*設問*. 『老子・列子』の書籍紹介のうち、「中国の思想[Ⅵ] 『老子・列子』」を含む語句で始まり「- 1996年5月第3版第1刷。読んだものは、2009年6月第3版第8刷。」で終わる部分を、一字一句違えずに書き写してください。

中国の思想[Ⅵ] 『老子・列子』
- 副題など
- 帯には「五千字の哲学宇宙。」「主体的な生きかたの原理。」「自然と人間への徹底的な観察をもとに、『行為者』としての自分と『批判者』としての自分を統一し、真の主体性確立をめざした『老子』。その流れをくみ、古代寓話の宝庫といわれる『列子』もあわせて収録。」とありました。
- 著者など
- 『老子』 奥平 卓(おくだいら たかし)氏訳
- 『列子』 大村 益夫(おおむら ますお)氏訳
- 松枝茂夫氏・竹内好氏監修。
- 出版社など
- 株式会社徳間書店 さん
- 版刷など
- 1996年5月第3版第1刷。読んだものは、2009年6月第3版第8刷。
- 株式会社徳間書店さんの中国古典シリーズ。『中国の思想』全12巻の6巻目。

*データ部分*.
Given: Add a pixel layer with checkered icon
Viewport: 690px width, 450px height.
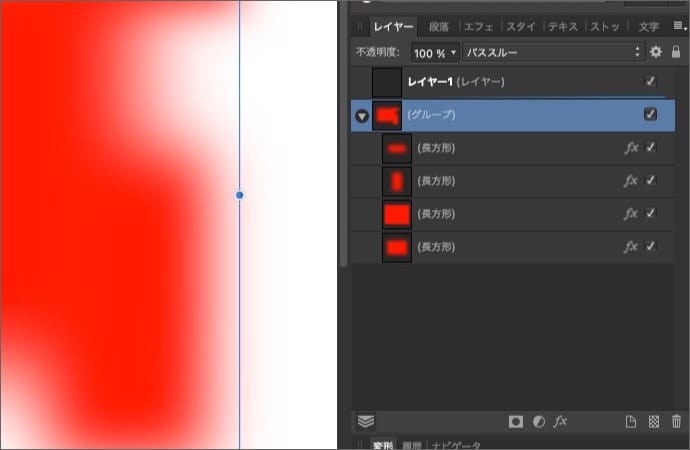Looking at the screenshot, I should (x=654, y=422).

*解答*.
中国の思想[Ⅵ] 『老子・列子』
- 副題など
- 帯には「五千字の哲学宇宙。」「主体的な生きかたの原理。」「自然と人間への徹底的な観察をもとに、『行為者』としての自分と『批判者』としての自分を統一し、真の主体性確立をめざした『老子』。その流れをくみ、古代寓話の宝庫といわれる『列子』もあわせて収録。」とありました。
- 著者など
- 『老子』 奥平 卓(おくだいら たかし)氏訳
- 『列子』 大村 益夫(おおむら ますお)氏訳
- 松枝茂夫氏・竹内好氏監修。
- 出版社など
- 株式会社徳間書店 さん
- 版刷など
- 1996年5月第3版第1刷。読んだものは、2009年6月第3版第8刷。